** Given records follows **

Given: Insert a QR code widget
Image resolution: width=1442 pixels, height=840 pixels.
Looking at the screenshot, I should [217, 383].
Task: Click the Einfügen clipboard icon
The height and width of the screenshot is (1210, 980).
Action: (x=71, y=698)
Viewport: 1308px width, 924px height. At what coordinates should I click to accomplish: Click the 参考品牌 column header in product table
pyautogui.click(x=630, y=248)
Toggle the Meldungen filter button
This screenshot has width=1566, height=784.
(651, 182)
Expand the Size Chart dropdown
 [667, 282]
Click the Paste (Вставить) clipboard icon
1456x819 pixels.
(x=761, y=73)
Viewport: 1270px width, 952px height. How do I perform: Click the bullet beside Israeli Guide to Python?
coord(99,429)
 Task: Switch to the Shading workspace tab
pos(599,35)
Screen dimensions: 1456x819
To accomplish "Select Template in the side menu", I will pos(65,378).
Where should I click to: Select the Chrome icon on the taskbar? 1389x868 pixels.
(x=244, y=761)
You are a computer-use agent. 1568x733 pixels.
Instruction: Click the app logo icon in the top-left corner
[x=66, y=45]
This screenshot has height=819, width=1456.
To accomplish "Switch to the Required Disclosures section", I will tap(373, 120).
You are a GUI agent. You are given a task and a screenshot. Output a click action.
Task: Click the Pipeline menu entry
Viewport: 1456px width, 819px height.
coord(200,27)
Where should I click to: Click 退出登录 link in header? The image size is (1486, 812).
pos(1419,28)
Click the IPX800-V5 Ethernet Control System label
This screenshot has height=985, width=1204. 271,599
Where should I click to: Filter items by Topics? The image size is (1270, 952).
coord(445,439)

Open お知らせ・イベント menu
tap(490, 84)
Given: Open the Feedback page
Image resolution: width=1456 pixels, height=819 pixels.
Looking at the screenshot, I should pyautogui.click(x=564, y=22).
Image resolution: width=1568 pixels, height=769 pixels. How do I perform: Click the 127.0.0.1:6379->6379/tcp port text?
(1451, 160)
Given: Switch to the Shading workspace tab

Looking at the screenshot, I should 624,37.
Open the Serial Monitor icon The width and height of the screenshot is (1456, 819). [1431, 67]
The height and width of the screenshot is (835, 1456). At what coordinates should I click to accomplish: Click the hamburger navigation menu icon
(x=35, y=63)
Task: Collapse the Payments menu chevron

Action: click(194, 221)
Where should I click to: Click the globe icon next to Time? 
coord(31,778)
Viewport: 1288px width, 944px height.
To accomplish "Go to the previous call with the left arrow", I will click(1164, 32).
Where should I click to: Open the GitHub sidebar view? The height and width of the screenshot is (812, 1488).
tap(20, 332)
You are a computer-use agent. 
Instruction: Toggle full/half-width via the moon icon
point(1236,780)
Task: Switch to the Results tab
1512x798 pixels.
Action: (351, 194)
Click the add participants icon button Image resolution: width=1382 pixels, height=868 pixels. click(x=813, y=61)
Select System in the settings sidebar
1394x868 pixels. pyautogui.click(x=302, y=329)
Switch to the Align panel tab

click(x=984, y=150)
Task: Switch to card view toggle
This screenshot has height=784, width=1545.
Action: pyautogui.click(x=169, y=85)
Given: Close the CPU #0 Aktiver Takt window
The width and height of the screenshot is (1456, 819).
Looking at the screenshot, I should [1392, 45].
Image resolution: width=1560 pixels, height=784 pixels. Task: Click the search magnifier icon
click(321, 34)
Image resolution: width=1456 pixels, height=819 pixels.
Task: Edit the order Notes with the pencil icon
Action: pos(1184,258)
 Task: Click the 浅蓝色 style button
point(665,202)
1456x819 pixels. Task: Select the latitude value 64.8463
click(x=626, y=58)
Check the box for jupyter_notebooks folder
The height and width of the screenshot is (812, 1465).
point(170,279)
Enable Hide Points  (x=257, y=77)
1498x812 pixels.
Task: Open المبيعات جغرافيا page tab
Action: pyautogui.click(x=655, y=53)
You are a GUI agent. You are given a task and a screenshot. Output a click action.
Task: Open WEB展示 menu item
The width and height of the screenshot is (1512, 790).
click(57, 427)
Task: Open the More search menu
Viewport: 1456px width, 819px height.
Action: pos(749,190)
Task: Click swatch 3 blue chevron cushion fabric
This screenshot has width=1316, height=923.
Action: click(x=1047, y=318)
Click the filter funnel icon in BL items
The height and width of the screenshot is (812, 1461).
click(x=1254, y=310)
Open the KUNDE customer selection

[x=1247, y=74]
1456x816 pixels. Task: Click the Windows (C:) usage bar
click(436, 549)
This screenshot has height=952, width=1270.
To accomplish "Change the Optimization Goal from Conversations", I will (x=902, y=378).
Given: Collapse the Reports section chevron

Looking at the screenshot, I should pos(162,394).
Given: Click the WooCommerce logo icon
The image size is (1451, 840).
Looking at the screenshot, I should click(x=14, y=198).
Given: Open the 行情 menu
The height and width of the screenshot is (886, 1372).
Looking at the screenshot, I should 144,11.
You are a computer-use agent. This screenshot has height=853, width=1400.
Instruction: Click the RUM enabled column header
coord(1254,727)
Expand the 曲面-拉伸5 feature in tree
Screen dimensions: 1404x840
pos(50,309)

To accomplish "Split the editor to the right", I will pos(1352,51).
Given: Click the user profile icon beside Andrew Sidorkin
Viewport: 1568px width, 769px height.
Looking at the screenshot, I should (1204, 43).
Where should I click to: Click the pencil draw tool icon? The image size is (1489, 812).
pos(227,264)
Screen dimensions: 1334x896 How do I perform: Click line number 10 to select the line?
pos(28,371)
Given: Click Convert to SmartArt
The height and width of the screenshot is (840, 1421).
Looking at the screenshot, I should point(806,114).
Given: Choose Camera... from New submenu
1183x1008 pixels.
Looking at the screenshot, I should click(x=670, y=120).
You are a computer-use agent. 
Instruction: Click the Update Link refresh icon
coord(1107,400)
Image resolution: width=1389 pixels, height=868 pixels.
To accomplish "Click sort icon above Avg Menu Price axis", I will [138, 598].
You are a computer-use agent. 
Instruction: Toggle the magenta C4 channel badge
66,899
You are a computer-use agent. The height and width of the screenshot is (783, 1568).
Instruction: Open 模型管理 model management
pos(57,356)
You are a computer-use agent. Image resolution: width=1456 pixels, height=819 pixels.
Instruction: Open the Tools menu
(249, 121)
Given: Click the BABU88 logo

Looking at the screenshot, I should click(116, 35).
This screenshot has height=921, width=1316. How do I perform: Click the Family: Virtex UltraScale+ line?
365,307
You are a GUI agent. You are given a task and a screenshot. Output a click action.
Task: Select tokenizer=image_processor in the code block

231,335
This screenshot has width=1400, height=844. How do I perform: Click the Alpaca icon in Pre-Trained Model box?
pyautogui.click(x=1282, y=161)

** End of Given records **

_What the exercise asks:_
Write the entries above out again, unchanged and complete.

_Final answer:_
Given: Insert a QR code widget
Image resolution: width=1442 pixels, height=840 pixels.
Looking at the screenshot, I should [217, 383].
Task: Click the Einfügen clipboard icon
The height and width of the screenshot is (1210, 980).
Action: (x=71, y=698)
Viewport: 1308px width, 924px height. At what coordinates should I click to accomplish: Click the 参考品牌 column header in product table
pyautogui.click(x=630, y=248)
Toggle the Meldungen filter button
This screenshot has width=1566, height=784.
(651, 182)
Expand the Size Chart dropdown
 [667, 282]
Click the Paste (Вставить) clipboard icon
1456x819 pixels.
(x=761, y=73)
Viewport: 1270px width, 952px height. How do I perform: Click the bullet beside Israeli Guide to Python?
coord(99,429)
 Task: Switch to the Shading workspace tab
pos(599,35)
Screen dimensions: 1456x819
To accomplish "Select Template in the side menu", I will pos(65,378).
Where should I click to: Select the Chrome icon on the taskbar? 1389x868 pixels.
(x=244, y=761)
You are a computer-use agent. 1568x733 pixels.
Instruction: Click the app logo icon in the top-left corner
[x=66, y=45]
This screenshot has height=819, width=1456.
To accomplish "Switch to the Required Disclosures section", I will tap(373, 120).
You are a GUI agent. You are given a task and a screenshot. Output a click action.
Task: Click the Pipeline menu entry
Viewport: 1456px width, 819px height.
coord(200,27)
Where should I click to: Click 退出登录 link in header? The image size is (1486, 812).
pos(1419,28)
Click the IPX800-V5 Ethernet Control System label
This screenshot has height=985, width=1204. 271,599
Where should I click to: Filter items by Topics? The image size is (1270, 952).
coord(445,439)

Open お知らせ・イベント menu
tap(490, 84)
Given: Open the Feedback page
Image resolution: width=1456 pixels, height=819 pixels.
Looking at the screenshot, I should pyautogui.click(x=564, y=22).
Image resolution: width=1568 pixels, height=769 pixels. How do I perform: Click the 127.0.0.1:6379->6379/tcp port text?
(1451, 160)
Given: Switch to the Shading workspace tab

Looking at the screenshot, I should 624,37.
Open the Serial Monitor icon The width and height of the screenshot is (1456, 819). [1431, 67]
The height and width of the screenshot is (835, 1456). At what coordinates should I click to accomplish: Click the hamburger navigation menu icon
(x=35, y=63)
Task: Collapse the Payments menu chevron

Action: click(194, 221)
Where should I click to: Click the globe icon next to Time? 
coord(31,778)
Viewport: 1288px width, 944px height.
To accomplish "Go to the previous call with the left arrow", I will click(1164, 32).
Where should I click to: Open the GitHub sidebar view? The height and width of the screenshot is (812, 1488).
tap(20, 332)
You are a computer-use agent. 
Instruction: Toggle full/half-width via the moon icon
point(1236,780)
Task: Switch to the Results tab
1512x798 pixels.
Action: (351, 194)
Click the add participants icon button Image resolution: width=1382 pixels, height=868 pixels. click(x=813, y=61)
Select System in the settings sidebar
1394x868 pixels. pyautogui.click(x=302, y=329)
Switch to the Align panel tab

click(x=984, y=150)
Task: Switch to card view toggle
This screenshot has height=784, width=1545.
Action: pyautogui.click(x=169, y=85)
Given: Close the CPU #0 Aktiver Takt window
The width and height of the screenshot is (1456, 819).
Looking at the screenshot, I should [1392, 45].
Image resolution: width=1560 pixels, height=784 pixels. Task: Click the search magnifier icon
click(321, 34)
Image resolution: width=1456 pixels, height=819 pixels.
Task: Edit the order Notes with the pencil icon
Action: pos(1184,258)
 Task: Click the 浅蓝色 style button
point(665,202)
1456x819 pixels. Task: Select the latitude value 64.8463
click(x=626, y=58)
Check the box for jupyter_notebooks folder
The height and width of the screenshot is (812, 1465).
point(170,279)
Enable Hide Points  (x=257, y=77)
1498x812 pixels.
Task: Open المبيعات جغرافيا page tab
Action: pyautogui.click(x=655, y=53)
You are a GUI agent. You are given a task and a screenshot. Output a click action.
Task: Open WEB展示 menu item
The width and height of the screenshot is (1512, 790).
click(57, 427)
Task: Open the More search menu
Viewport: 1456px width, 819px height.
Action: pos(749,190)
Task: Click swatch 3 blue chevron cushion fabric
This screenshot has width=1316, height=923.
Action: click(x=1047, y=318)
Click the filter funnel icon in BL items
The height and width of the screenshot is (812, 1461).
click(x=1254, y=310)
Open the KUNDE customer selection

[x=1247, y=74]
1456x816 pixels. Task: Click the Windows (C:) usage bar
click(436, 549)
This screenshot has height=952, width=1270.
To accomplish "Change the Optimization Goal from Conversations", I will (x=902, y=378).
Given: Collapse the Reports section chevron

Looking at the screenshot, I should pos(162,394).
Given: Click the WooCommerce logo icon
The image size is (1451, 840).
Looking at the screenshot, I should click(x=14, y=198).
Given: Open the 行情 menu
The height and width of the screenshot is (886, 1372).
Looking at the screenshot, I should 144,11.
You are a computer-use agent. This screenshot has height=853, width=1400.
Instruction: Click the RUM enabled column header
coord(1254,727)
Expand the 曲面-拉伸5 feature in tree
Screen dimensions: 1404x840
pos(50,309)

To accomplish "Split the editor to the right", I will pos(1352,51).
Given: Click the user profile icon beside Andrew Sidorkin
Viewport: 1568px width, 769px height.
Looking at the screenshot, I should (1204, 43).
Where should I click to: Click the pencil draw tool icon? The image size is (1489, 812).
pos(227,264)
Screen dimensions: 1334x896 How do I perform: Click line number 10 to select the line?
pos(28,371)
Given: Click Convert to SmartArt
The height and width of the screenshot is (840, 1421).
Looking at the screenshot, I should point(806,114).
Given: Choose Camera... from New submenu
1183x1008 pixels.
Looking at the screenshot, I should click(x=670, y=120).
You are a computer-use agent. 
Instruction: Click the Update Link refresh icon
coord(1107,400)
Image resolution: width=1389 pixels, height=868 pixels.
To accomplish "Click sort icon above Avg Menu Price axis", I will [138, 598].
You are a computer-use agent. 
Instruction: Toggle the magenta C4 channel badge
66,899
You are a computer-use agent. The height and width of the screenshot is (783, 1568).
Instruction: Open 模型管理 model management
pos(57,356)
You are a computer-use agent. Image resolution: width=1456 pixels, height=819 pixels.
Instruction: Open the Tools menu
(249, 121)
Given: Click the BABU88 logo

Looking at the screenshot, I should click(116, 35).
This screenshot has height=921, width=1316. How do I perform: Click the Family: Virtex UltraScale+ line?
365,307
You are a GUI agent. You are given a task and a screenshot. Output a click action.
Task: Select tokenizer=image_processor in the code block

231,335
This screenshot has width=1400, height=844. How do I perform: Click the Alpaca icon in Pre-Trained Model box?
pyautogui.click(x=1282, y=161)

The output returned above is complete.